**EXERCISE MATERIAL:**

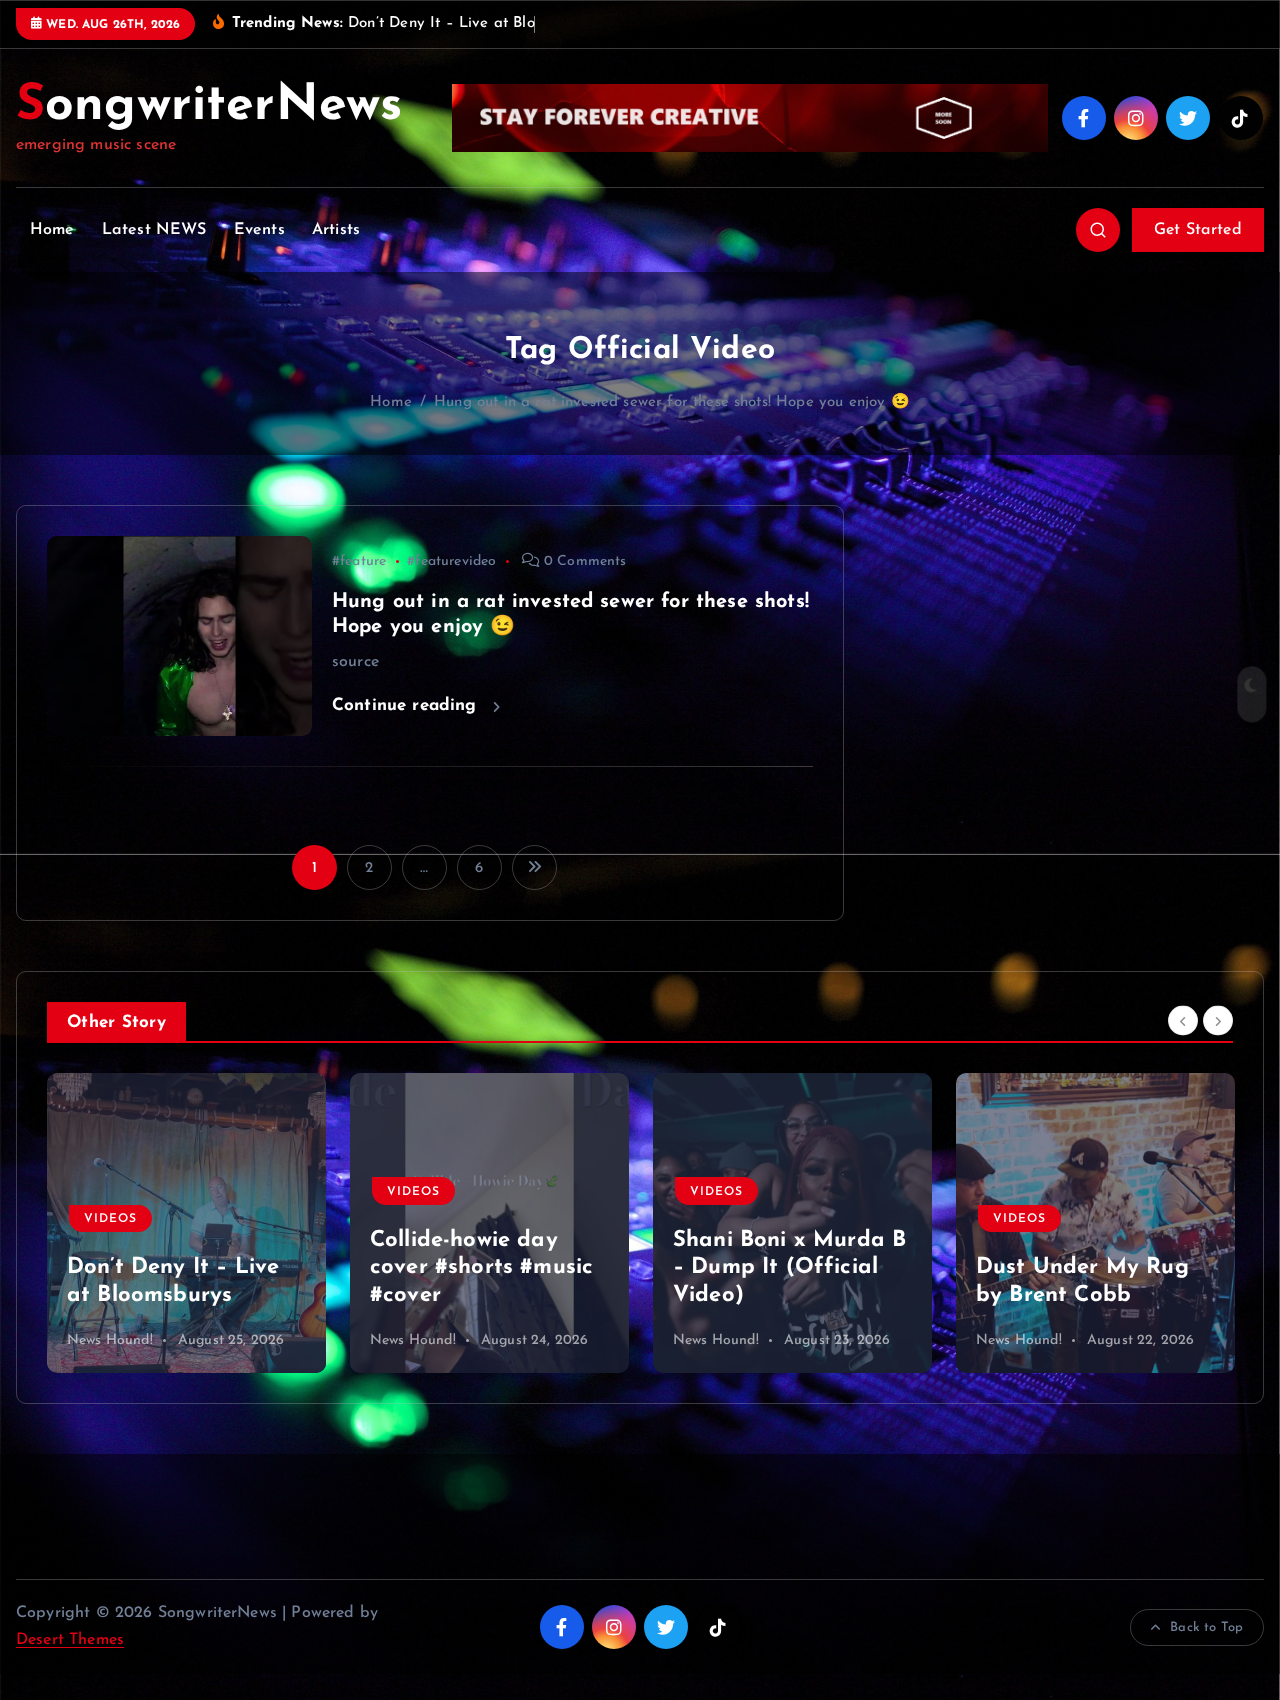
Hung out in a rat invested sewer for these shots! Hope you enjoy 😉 (672, 402)
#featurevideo (451, 561)
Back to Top (1206, 1627)
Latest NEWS (154, 230)
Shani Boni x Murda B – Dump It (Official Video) (486, 1268)
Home (52, 230)
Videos (110, 1192)
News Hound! (110, 1340)
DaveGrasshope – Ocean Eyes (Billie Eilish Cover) (1073, 1268)
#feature (359, 561)
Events (259, 230)
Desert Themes (70, 1640)
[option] (186, 1223)
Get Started (1198, 230)
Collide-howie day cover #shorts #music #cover (178, 1268)
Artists (336, 230)
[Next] (1218, 1020)
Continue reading (407, 705)
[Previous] (1183, 1020)
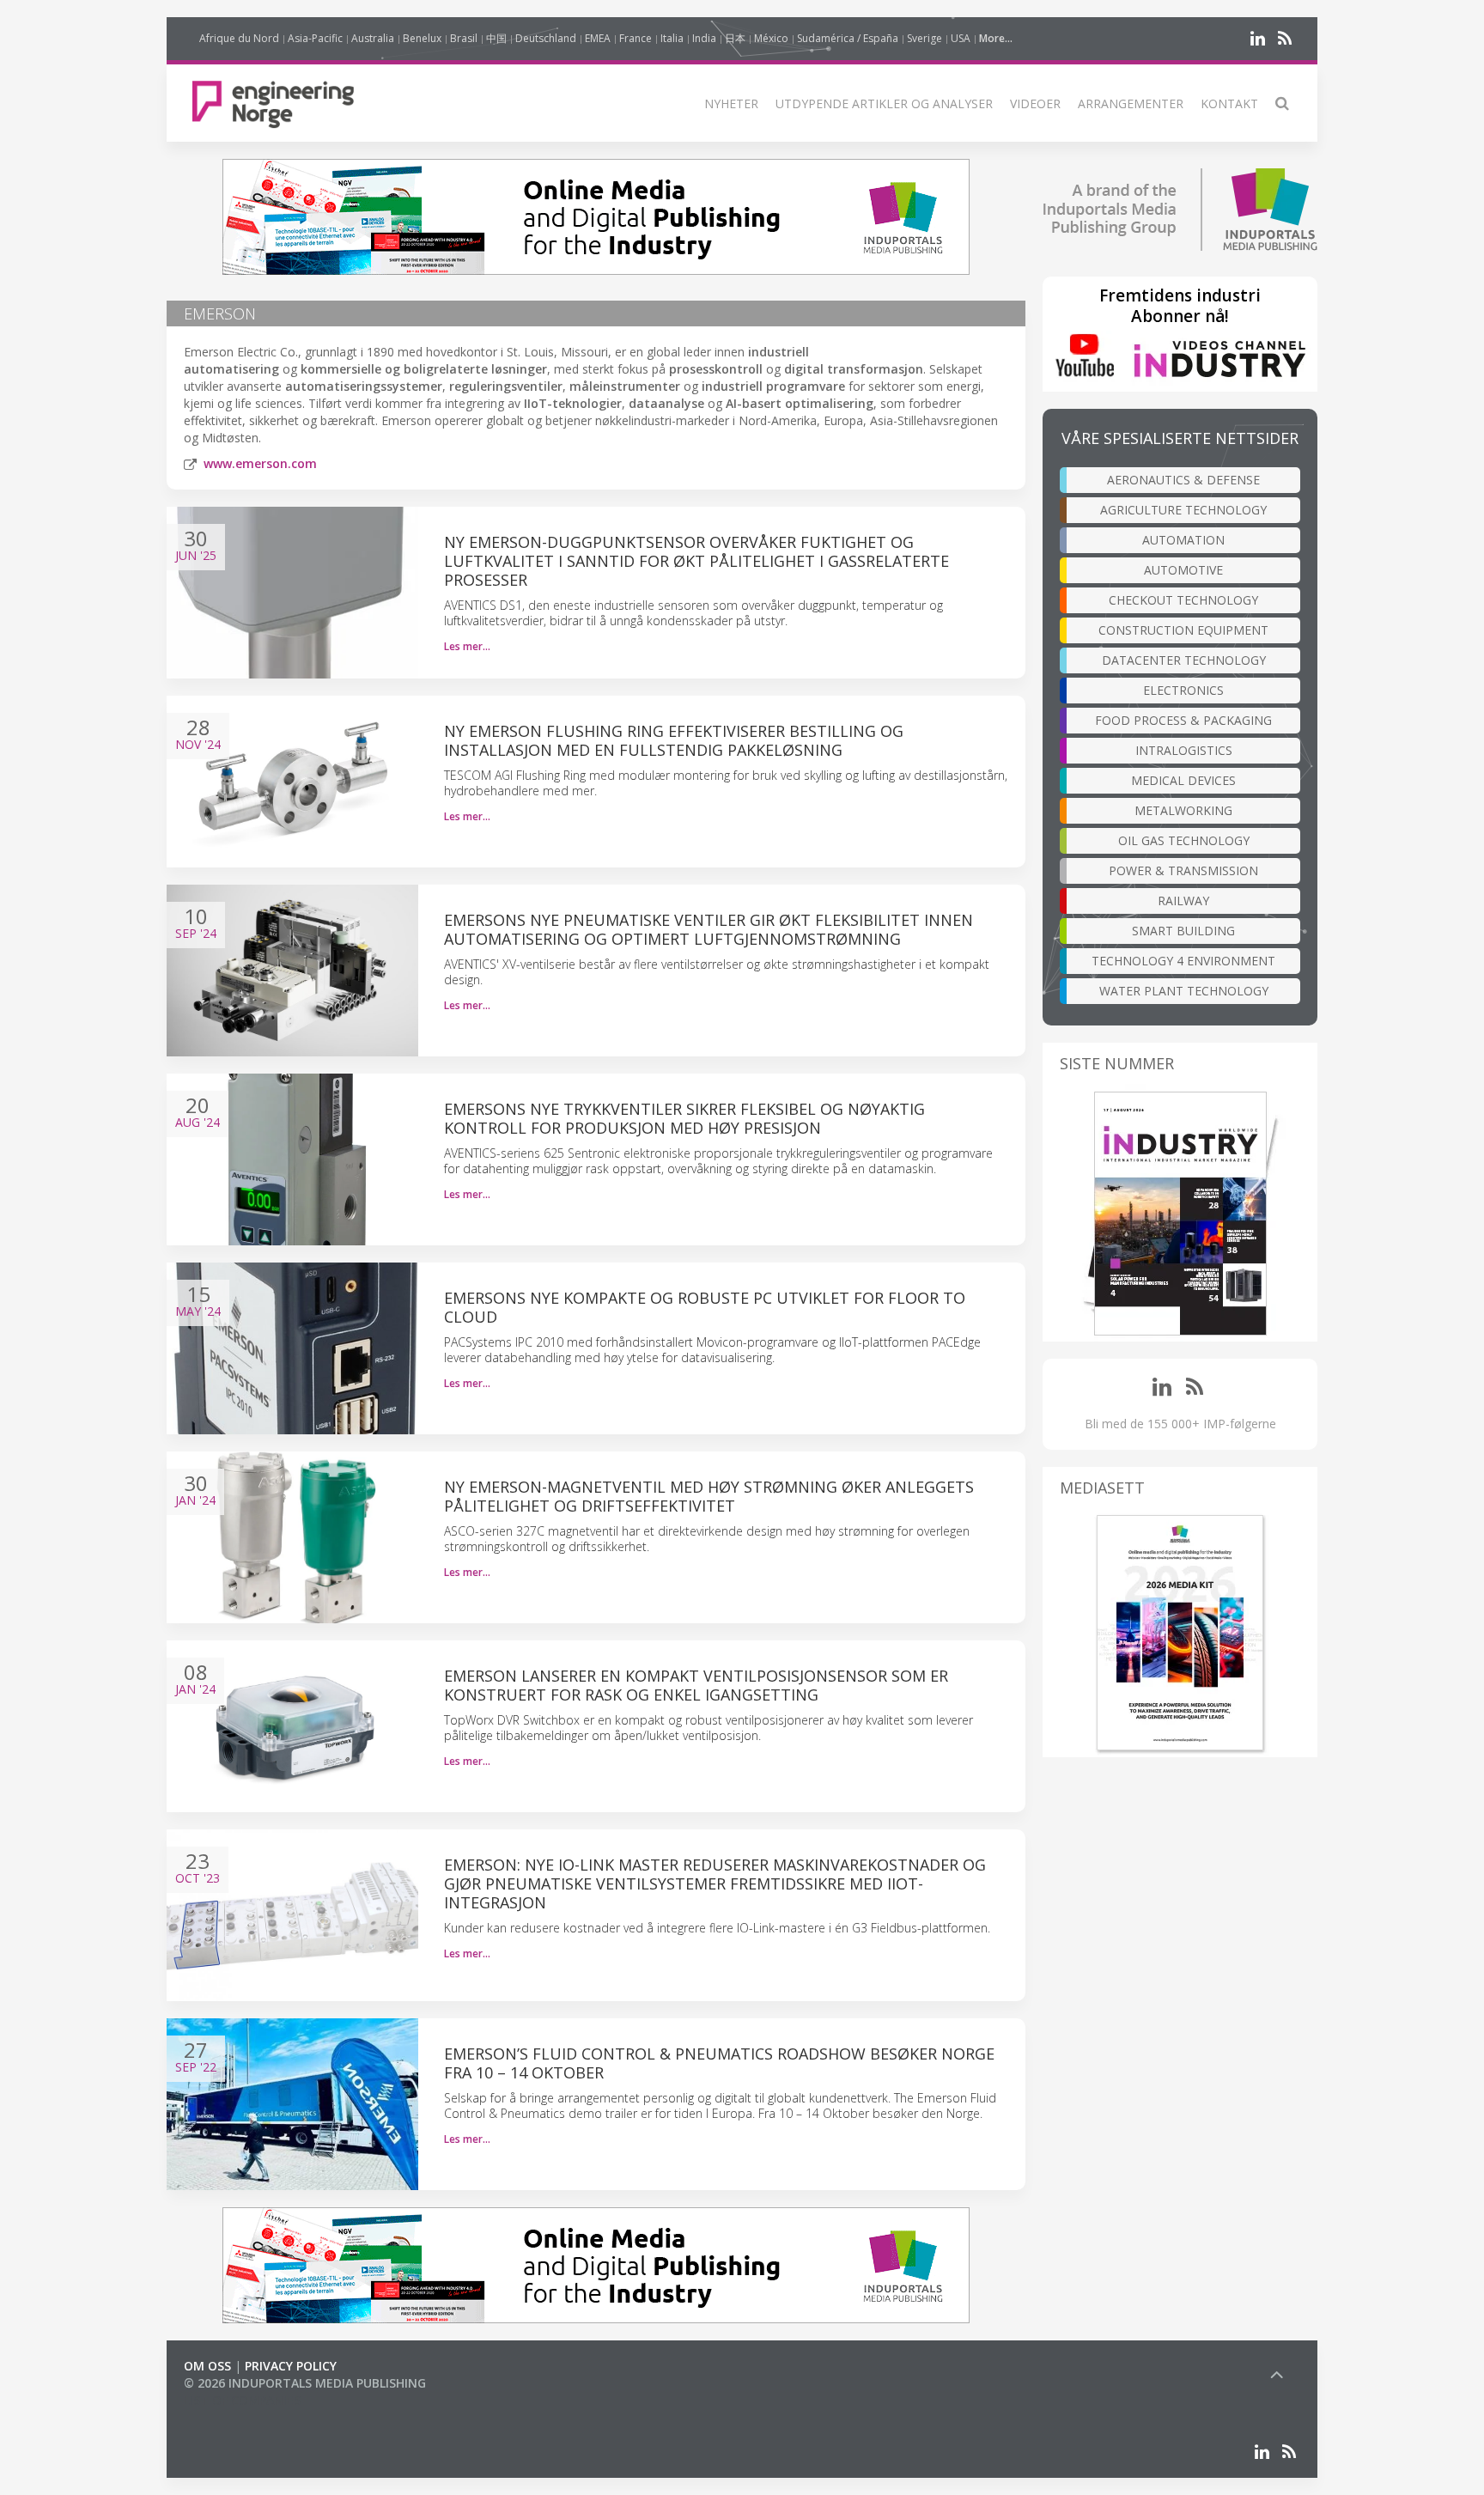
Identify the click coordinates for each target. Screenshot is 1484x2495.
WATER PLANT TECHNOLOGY (1183, 991)
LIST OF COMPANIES (242, 2400)
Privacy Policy (291, 2366)
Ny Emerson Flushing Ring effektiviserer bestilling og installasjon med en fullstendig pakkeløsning (673, 740)
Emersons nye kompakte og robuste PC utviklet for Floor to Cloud (704, 1307)
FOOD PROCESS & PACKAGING (1183, 720)
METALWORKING (1183, 810)
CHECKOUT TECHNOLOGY (1183, 600)
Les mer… (467, 646)
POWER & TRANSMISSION (1183, 870)
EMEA (598, 38)
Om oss (207, 2366)
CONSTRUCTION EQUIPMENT (1183, 630)
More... (996, 38)
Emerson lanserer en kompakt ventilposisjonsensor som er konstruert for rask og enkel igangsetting (696, 1685)
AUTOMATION (1183, 540)
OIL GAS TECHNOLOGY (1184, 840)
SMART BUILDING (1183, 930)
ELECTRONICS (1183, 690)
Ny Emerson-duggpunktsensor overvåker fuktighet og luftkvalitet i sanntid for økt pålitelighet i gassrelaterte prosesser (696, 561)
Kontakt (1229, 103)
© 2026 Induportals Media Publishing (305, 2383)
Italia (672, 38)
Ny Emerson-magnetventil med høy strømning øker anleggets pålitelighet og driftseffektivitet (709, 1496)
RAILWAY (1183, 900)
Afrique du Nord (239, 38)
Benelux (422, 38)
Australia (372, 38)
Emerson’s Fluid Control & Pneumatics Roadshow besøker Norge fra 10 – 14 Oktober (719, 2063)
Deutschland (545, 38)
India (704, 38)
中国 (496, 38)
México (771, 38)
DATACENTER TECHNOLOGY (1184, 660)
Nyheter (731, 103)
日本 (735, 38)
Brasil (463, 38)
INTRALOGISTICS (1183, 750)
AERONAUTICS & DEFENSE (1183, 480)
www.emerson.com (260, 463)
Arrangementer (1130, 103)
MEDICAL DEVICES (1183, 780)
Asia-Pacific (315, 38)
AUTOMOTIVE (1183, 570)
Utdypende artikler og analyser (884, 103)
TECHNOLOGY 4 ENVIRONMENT (1183, 960)
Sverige (924, 38)
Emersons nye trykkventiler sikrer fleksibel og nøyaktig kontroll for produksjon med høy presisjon (684, 1118)
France (635, 38)
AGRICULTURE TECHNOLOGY (1183, 510)
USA (960, 38)
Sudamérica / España (847, 38)
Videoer (1035, 103)
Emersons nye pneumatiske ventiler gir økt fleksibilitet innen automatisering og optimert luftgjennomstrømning (708, 929)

**WORK REQUEST:**
Write out, exactly, the lines of the material from the very first through the line containing "CHECKOUT TECHNOLOGY (1183, 600)", and leave out every picture.

**FINISHED TASK:**
Hung out in a rat invested sewer for these shots! Hope you enjoy 😉 (672, 402)
#featurevideo (451, 561)
Back to Top (1206, 1627)
Latest NEWS (154, 230)
Shani Boni x Murda B – Dump It (Official Video) (486, 1268)
Home (52, 230)
Videos (110, 1192)
News Hound! (110, 1340)
DaveGrasshope – Ocean Eyes (Billie Eilish Cover) (1073, 1268)
#feature (359, 561)
Events (259, 230)
Desert Themes (70, 1640)
[option] (186, 1223)
Get Started (1198, 230)
Collide-howie day cover #shorts #music #cover (178, 1268)
Artists (336, 230)
[Next] (1218, 1020)
Continue reading (407, 705)
[Previous] (1183, 1020)
Identify the click coordinates for each target. Screenshot is 1484x2495.
WATER PLANT TECHNOLOGY (1183, 991)
LIST OF COMPANIES (242, 2400)
Privacy Policy (291, 2366)
Ny Emerson Flushing Ring effektiviserer bestilling og installasjon med en fullstendig pakkeløsning (673, 740)
Emersons nye kompakte og robuste PC utviklet for Floor to Cloud (704, 1307)
FOOD PROCESS & PACKAGING (1183, 720)
METALWORKING (1183, 810)
CHECKOUT TECHNOLOGY (1183, 600)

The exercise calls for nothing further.